The first two miles of the day involved walking with S to the conference center, then continuing on to the Basel Bad Bahnhof. My understanding of the 49-Euro Deutschland Ticket is that it not only covers local and regional trains across all of Germany, but also the first train station across the border of neighboring countries. In Basel, that meant the Basel Bad station rather than the main station (although in practice, it might mean the main station--I just didn't bother to find out, since the conference center was so close to Basel Bad).
One train station later, shortly after 8am, I was back in Weil am Rhein, not quite where we had been the previous evening, but close enough.
I headed from the train station to the Vitra Design Museum. The museum didn't open until 10am, but much of the campus is open to the public 24/7.
The acrophobe likes to believe she would have at least tried climbing the
Vitra Slide Tower (designed by Carsten Hoeller, 2014), but like the museum, it didn't open until 10am.
The
VitraHaus, which contains Vitra's flagship furniture store, was designed by Herzong & de Meuron in 2010.
The
Vitra Design Museum was Frank Gehry's first European building, designed in 1989.
"
Balancing Tools," a sculpture by Claes Oldenburg & Coosje van Bruggen, 1984.

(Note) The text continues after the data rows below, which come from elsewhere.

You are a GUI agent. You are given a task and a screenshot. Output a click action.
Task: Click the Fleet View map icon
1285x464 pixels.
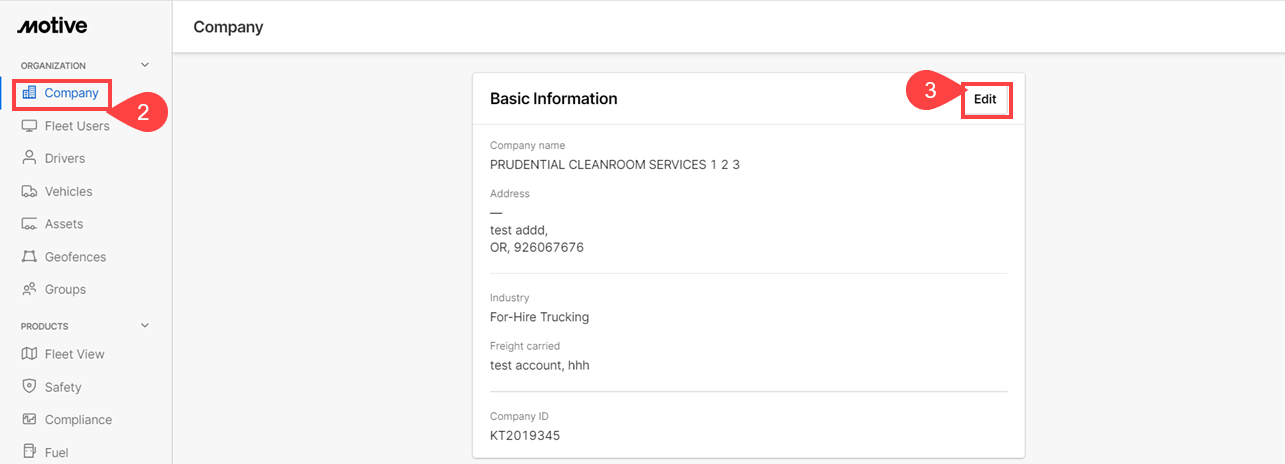[29, 354]
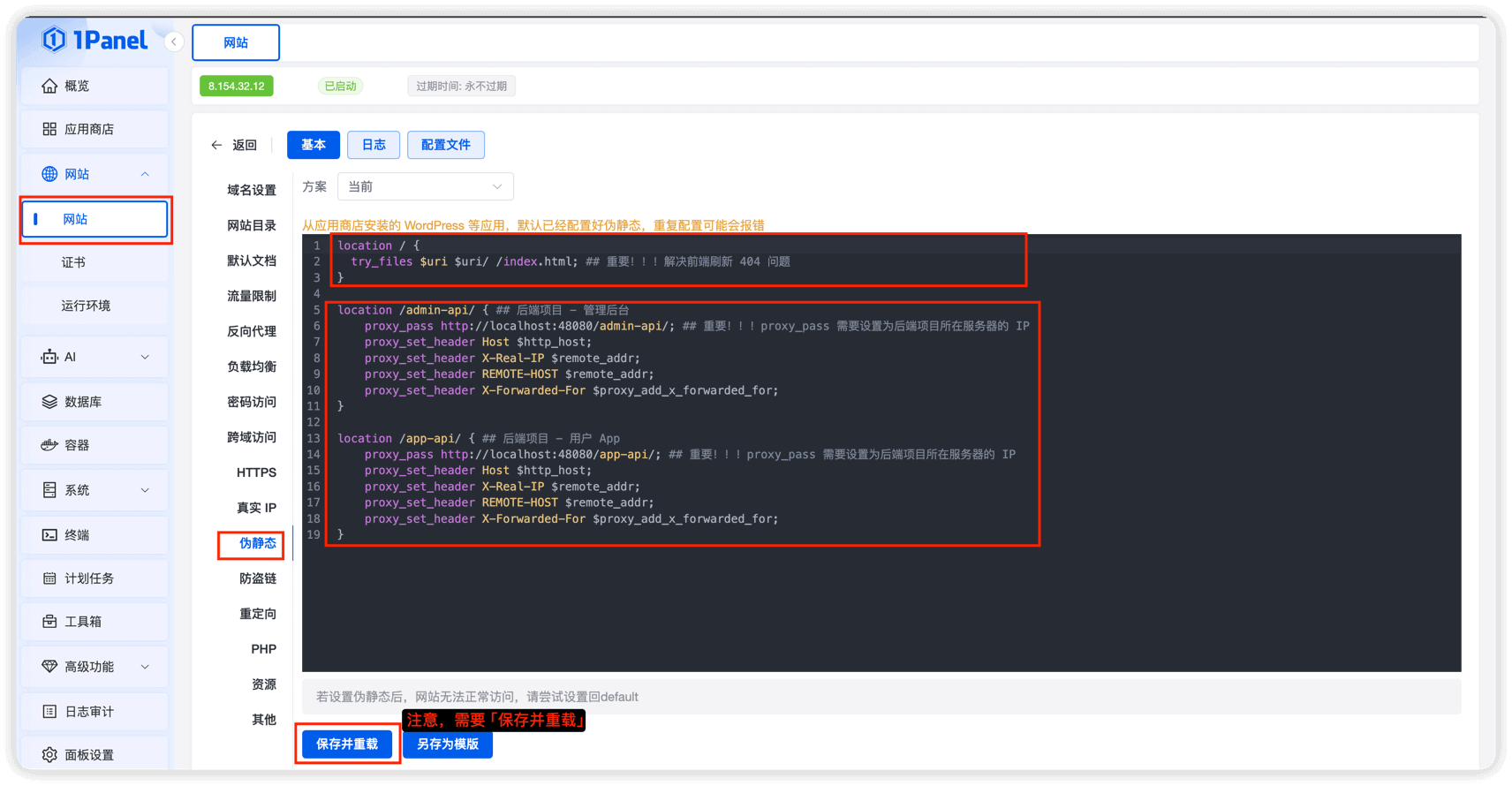Click the 概览 home icon in sidebar
The image size is (1512, 786).
[49, 86]
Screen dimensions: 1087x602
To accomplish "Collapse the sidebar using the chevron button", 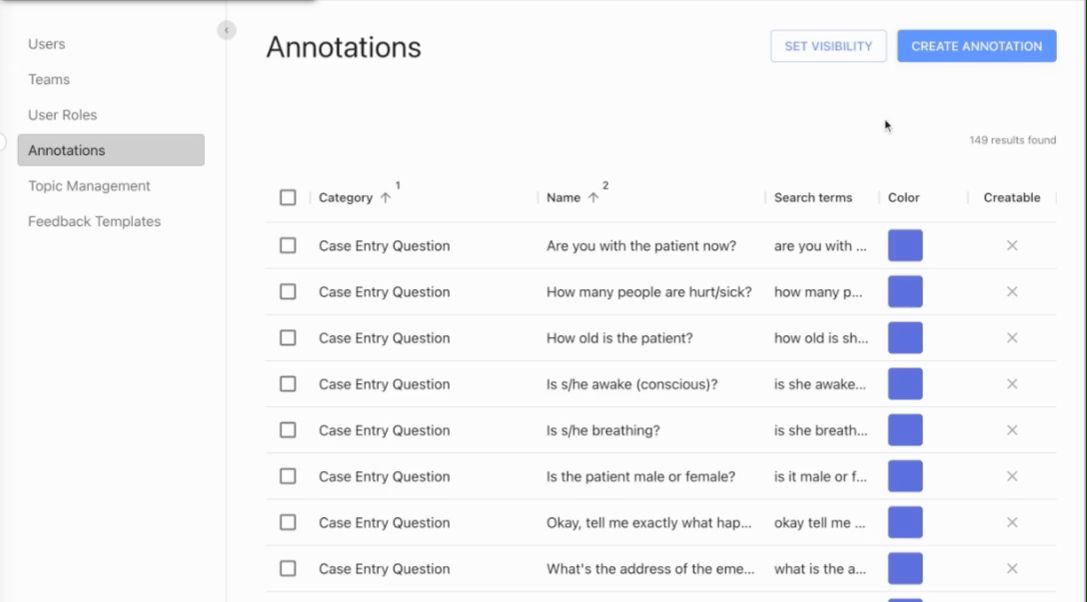I will tap(227, 30).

I left the Vitra campus behind and continued north, catching a few of the 24 sculptures by
Tobias Rehberger on the aptly named
Rehberger-Weg.
From there it was up into the woods, which eventually spit me out into the hills above Tumringen. Here are two of the zillion photos I took of field-bordering poppies, because field-bordering poppies are hard to resist...
The first known mention of the
Rötteln church on the north edge of Tumringen was in 751; renovated in 1401, it's the oldest church in the region. The decision to move the organ front and center behind the altar wasn't made until 1972.
The treat of the day was a visit to
Burg Roetteln. Even though I've
been there before, my internal Rules of Hiking state that if ruins beckon, oblige.
From the ruins, it was into and out of the woods, through the villages Wollbach, Egisholz, and Hammerstein, and then up and down and up and down through the Wolfsschlucht (Wolf Gorge), which reminded me of parts of Kentucky.
By this point, I was 15 miles into what would ultimately be a 19-mile day, and my feet were sore. I was testing out a pair of trail shoes, lighter than my hiking boots, and feeling the treads under foot. So I was glad when I finally entered Kandern, my destination for the day.
First order of business: dragging my weary self into a bakery for a decaf Milchkaffee and Zwetschgenkuchen (plum cake). I was embarrassed to discover I was leaving a trail of Wolfsschlucht mud all over the floor...
Ta da! ~19 miles for the day, 2,350 ft elevation gain.